Return a copy of each line in the listing that includes the word "will".

SOURCE INFORMATION »
-- Opening Marker --

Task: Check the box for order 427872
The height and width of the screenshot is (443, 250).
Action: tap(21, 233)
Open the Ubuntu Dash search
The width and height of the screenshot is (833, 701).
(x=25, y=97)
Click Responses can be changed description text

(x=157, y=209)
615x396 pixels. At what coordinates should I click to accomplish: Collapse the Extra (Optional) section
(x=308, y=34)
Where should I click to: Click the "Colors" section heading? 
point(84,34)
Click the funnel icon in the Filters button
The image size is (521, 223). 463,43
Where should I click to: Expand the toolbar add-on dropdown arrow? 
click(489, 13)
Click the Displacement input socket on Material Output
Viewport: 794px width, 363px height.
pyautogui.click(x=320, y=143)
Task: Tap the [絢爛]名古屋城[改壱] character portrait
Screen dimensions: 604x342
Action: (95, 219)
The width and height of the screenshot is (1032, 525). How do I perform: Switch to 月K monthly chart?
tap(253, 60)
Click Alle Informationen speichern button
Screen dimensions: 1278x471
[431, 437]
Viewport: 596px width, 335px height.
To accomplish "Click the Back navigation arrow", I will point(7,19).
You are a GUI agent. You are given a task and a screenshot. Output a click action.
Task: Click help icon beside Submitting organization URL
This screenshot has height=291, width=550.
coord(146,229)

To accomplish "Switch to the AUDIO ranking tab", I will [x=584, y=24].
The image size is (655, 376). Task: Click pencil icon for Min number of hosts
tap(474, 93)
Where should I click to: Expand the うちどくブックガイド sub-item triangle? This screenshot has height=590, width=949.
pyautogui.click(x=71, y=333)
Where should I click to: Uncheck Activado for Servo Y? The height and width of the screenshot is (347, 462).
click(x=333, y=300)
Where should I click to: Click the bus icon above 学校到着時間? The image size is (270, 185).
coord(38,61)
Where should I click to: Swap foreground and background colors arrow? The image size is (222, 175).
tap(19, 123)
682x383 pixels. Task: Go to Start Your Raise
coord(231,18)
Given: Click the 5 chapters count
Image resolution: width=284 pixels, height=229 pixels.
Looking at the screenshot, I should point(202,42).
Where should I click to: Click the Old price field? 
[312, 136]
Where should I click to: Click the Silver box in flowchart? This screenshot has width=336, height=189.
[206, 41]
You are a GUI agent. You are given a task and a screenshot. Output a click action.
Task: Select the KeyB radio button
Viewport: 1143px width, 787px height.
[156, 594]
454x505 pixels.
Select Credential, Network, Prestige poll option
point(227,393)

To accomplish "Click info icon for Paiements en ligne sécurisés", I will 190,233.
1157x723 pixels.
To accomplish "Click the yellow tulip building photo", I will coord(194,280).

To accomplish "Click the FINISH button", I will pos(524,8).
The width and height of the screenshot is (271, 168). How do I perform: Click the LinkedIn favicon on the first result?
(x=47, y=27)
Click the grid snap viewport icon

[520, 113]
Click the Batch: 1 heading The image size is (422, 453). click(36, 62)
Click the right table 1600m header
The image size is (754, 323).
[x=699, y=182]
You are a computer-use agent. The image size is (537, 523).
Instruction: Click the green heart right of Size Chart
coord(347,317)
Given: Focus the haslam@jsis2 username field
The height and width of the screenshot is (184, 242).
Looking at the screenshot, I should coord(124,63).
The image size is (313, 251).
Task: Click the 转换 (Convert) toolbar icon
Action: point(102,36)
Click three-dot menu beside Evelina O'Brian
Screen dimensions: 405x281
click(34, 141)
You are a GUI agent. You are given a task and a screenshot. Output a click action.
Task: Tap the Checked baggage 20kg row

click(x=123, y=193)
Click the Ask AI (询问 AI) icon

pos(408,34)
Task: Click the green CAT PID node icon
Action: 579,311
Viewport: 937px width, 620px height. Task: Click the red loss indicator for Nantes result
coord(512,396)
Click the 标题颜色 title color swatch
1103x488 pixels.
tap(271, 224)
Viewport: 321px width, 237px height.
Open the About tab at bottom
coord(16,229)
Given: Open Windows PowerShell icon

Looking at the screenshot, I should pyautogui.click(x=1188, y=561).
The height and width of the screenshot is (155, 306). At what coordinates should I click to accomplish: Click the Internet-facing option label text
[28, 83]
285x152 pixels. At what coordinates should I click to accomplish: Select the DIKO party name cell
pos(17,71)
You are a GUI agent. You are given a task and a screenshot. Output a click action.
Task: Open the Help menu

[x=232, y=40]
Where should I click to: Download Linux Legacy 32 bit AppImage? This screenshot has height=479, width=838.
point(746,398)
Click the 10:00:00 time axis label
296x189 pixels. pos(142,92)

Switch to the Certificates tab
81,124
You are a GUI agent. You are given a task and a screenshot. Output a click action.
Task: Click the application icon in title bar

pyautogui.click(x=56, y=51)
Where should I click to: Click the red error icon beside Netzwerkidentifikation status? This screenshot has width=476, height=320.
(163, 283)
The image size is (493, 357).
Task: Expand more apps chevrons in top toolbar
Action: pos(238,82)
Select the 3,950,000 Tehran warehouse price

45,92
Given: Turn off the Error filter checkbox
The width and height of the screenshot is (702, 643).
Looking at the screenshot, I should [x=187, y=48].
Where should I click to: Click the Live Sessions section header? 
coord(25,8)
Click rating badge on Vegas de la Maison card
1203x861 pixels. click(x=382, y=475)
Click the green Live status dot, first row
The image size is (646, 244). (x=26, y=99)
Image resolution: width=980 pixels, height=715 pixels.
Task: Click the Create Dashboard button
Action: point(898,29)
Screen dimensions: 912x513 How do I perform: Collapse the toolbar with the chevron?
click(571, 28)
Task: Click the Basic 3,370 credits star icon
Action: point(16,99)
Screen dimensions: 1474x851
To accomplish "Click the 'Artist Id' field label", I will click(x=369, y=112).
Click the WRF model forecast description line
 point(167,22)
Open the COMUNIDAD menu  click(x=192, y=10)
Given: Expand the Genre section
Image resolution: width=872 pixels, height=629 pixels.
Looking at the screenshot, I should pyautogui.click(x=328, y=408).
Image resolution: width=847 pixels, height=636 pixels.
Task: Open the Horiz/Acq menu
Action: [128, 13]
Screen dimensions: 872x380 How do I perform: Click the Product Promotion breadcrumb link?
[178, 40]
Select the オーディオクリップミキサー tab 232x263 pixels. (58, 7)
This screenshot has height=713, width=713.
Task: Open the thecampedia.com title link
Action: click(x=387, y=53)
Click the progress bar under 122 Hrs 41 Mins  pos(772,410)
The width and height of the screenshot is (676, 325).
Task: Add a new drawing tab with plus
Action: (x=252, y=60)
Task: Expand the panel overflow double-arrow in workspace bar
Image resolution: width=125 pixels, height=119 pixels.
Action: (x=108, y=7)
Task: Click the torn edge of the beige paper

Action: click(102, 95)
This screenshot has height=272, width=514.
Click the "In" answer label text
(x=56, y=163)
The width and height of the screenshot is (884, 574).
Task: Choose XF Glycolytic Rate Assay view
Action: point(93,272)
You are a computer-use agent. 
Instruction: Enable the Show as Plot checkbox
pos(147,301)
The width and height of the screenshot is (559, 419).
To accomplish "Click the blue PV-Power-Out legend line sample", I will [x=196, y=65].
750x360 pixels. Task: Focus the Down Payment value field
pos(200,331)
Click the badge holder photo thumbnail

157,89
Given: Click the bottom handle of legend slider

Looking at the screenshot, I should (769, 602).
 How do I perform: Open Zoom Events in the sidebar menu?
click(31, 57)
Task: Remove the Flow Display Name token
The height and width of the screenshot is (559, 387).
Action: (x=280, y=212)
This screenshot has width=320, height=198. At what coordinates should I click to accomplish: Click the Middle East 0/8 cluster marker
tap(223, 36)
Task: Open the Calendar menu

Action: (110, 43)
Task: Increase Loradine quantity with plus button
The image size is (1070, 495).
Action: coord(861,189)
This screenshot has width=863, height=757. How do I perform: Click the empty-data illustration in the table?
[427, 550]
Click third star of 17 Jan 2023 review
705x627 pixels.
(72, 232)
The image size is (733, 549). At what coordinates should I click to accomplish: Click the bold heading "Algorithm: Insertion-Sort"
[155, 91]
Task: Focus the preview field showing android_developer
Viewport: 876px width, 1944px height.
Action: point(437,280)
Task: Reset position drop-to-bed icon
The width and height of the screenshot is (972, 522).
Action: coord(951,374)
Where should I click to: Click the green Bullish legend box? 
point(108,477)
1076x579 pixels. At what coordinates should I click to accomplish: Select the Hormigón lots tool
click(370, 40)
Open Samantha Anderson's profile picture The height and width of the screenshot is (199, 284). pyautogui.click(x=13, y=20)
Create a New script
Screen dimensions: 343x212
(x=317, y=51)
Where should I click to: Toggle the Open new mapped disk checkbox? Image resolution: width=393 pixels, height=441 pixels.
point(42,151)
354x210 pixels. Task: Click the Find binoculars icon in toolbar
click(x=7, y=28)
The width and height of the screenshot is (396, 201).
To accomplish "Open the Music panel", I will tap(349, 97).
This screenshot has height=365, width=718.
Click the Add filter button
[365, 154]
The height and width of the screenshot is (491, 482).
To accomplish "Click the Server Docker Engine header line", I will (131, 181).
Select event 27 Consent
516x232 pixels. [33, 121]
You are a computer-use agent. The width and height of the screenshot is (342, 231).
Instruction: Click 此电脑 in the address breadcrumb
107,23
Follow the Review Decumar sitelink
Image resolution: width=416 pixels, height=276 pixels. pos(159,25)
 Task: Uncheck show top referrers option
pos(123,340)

-- Closing Marker --

FINAL ANSWER »
To accomplish "Click the Back navigation arrow", I will point(7,19).
To accomplish "Switch to the AUDIO ranking tab", I will [x=584, y=24].
To accomplish "Click info icon for Paiements en ligne sécurisés", I will 190,233.
To accomplish "Click the yellow tulip building photo", I will coord(194,280).
To accomplish "Click the FINISH button", I will pos(524,8).
To accomplish "Click the 'Artist Id' field label", I will click(x=369, y=112).
To accomplish "Click the blue PV-Power-Out legend line sample", I will [x=196, y=65].
To accomplish "Open the Music panel", I will tap(349, 97).
To accomplish "Click the Server Docker Engine header line", I will (131, 181).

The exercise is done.